At least one quarter of the world's mammals are at risk of extinction, according to this year's Red List of Threatened Species.
The International Union for the Conservation of Nature, which publishes the list, says the environmental crisis will affect more people than the current financial crisis.
Populations of more than half of mammalian species are falling, with Asian primates particularly at risk. The biggest threat to mammals is loss of habitat, including deforestation.
But there is good news for the African elephant, whose recovery leads to removal from the high-risk list.
This year's Red List looks at 5,487 mammals, and concludes that 1,141 are currently on the path towards disappearance.

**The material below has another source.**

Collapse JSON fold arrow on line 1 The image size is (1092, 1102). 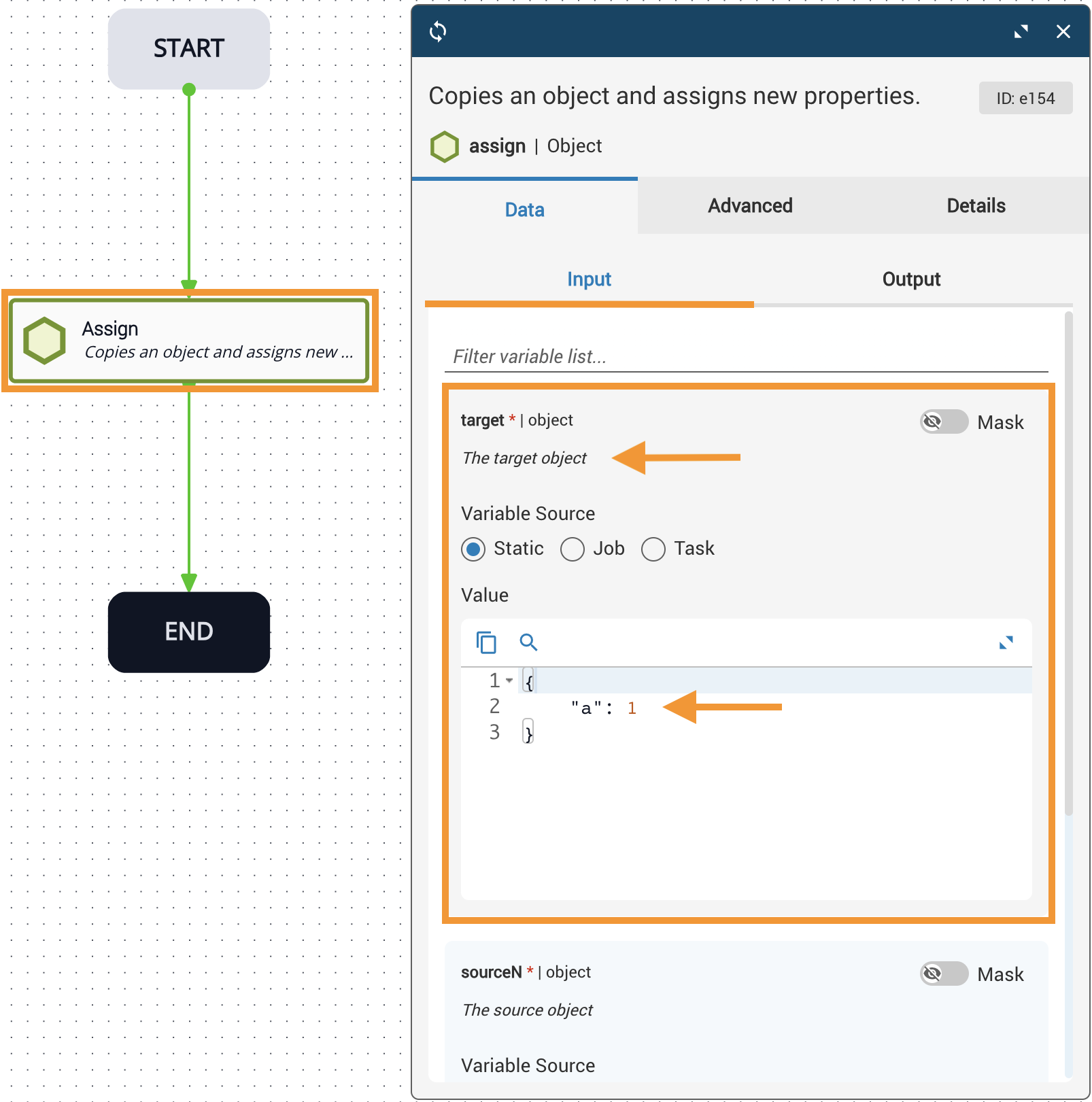tap(509, 681)
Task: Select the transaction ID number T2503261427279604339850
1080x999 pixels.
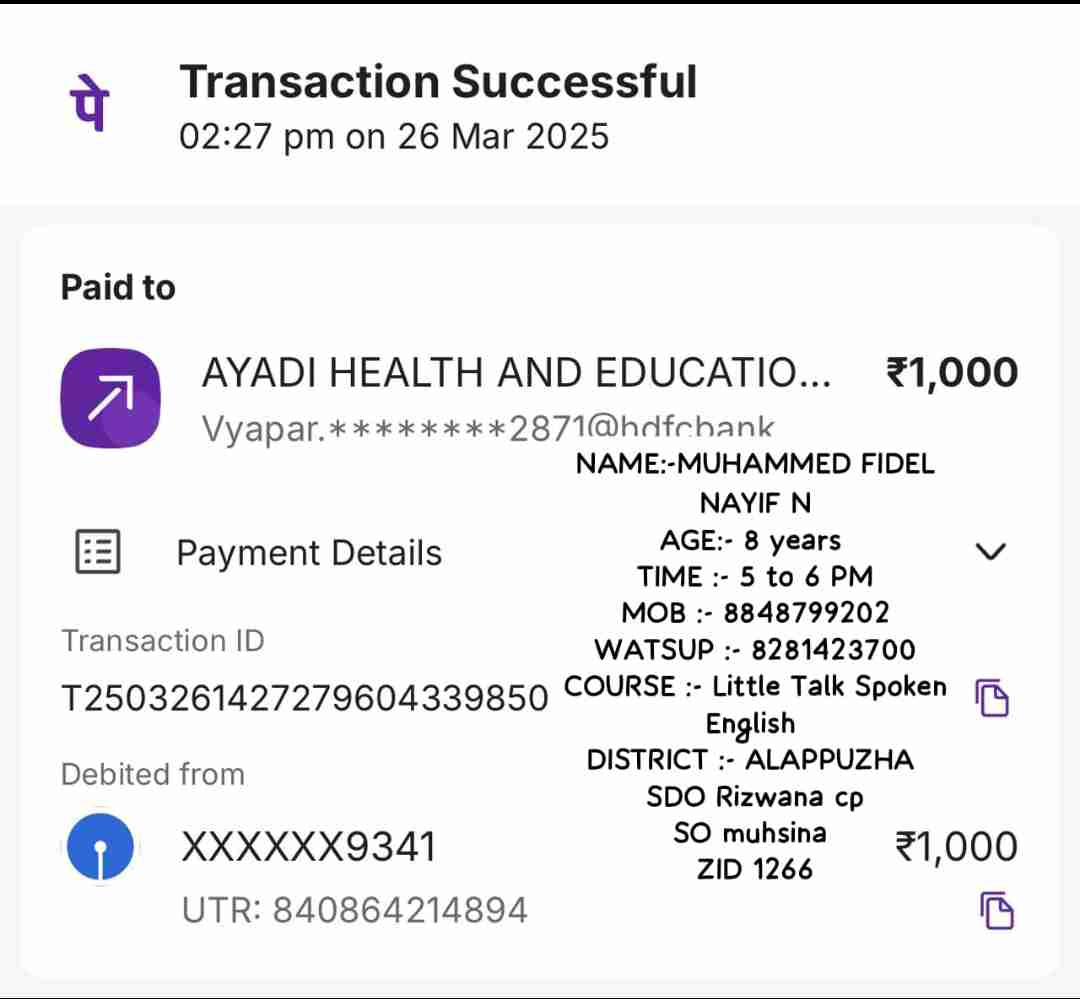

This may be an under-estimate, the authors caution, as there is not enough data to make an assessment in more than 800 cases. The true figure could be nearer to one-third.

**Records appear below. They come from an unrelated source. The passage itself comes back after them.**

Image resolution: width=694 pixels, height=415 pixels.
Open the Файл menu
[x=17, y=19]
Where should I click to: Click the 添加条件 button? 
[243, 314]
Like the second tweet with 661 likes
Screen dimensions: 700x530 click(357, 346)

"Within our lifetime, hundreds of species could be lost as a result of our own actions, a frightening sign of what is happening to the ecosystems where they live," said Julia Marton-Lefevre, director-general of the International Union for the Conservation of Nature.

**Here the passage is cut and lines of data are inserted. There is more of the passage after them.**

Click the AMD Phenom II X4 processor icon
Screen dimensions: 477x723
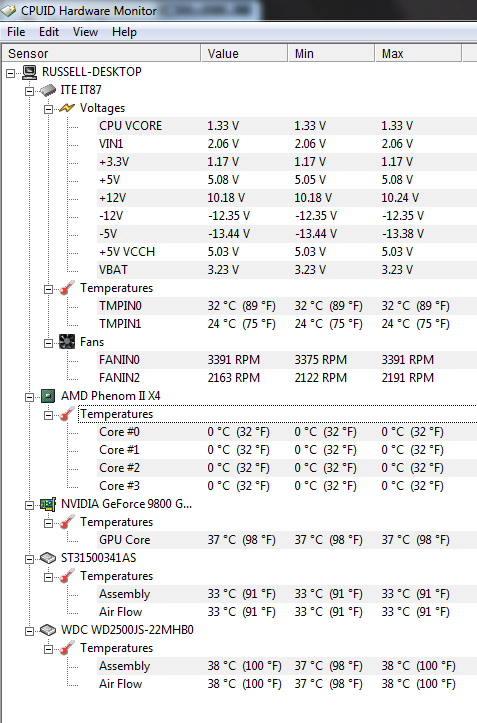pyautogui.click(x=48, y=396)
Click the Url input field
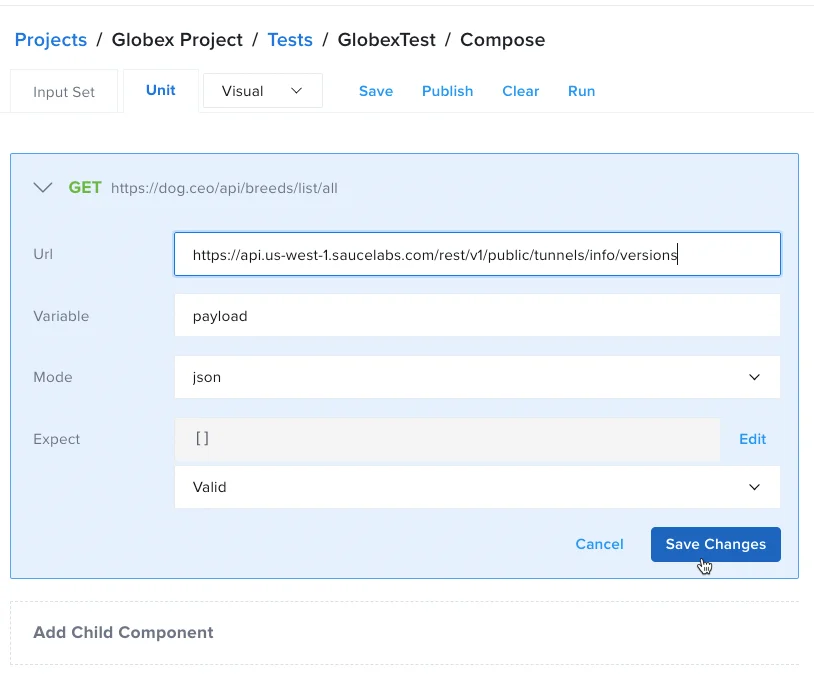 [477, 254]
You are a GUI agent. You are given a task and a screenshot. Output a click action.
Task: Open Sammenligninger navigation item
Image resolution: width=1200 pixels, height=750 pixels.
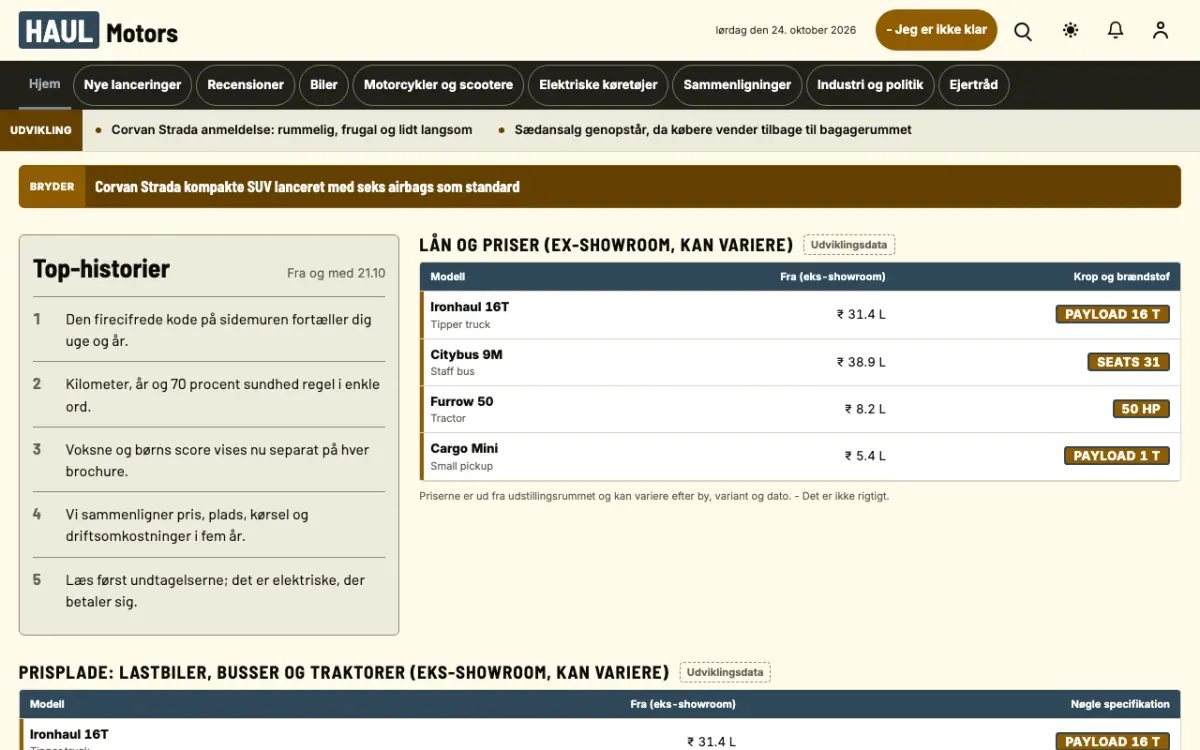[737, 85]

"We must now set clear targets for the future to reverse this trend, to ensure that our enduring legacy is not to wipe out many of our closest relatives."
The report's authors said the current concern with financial matters must not be allowed to obstruct the decline in the Earth's natural systems.
"The financial crisis is nothing compared with the environmental crisis," the deputy head of IUCN's species programme, Jean-Christophe Vie, told the BBC.
"It's going to affect a few people, whereas the biodiversity crisis is going to affect the entire world. So there is a risk that because of the financial crisis, people are going to say 'yeah, the environment is not that urgent'; it is really urgent."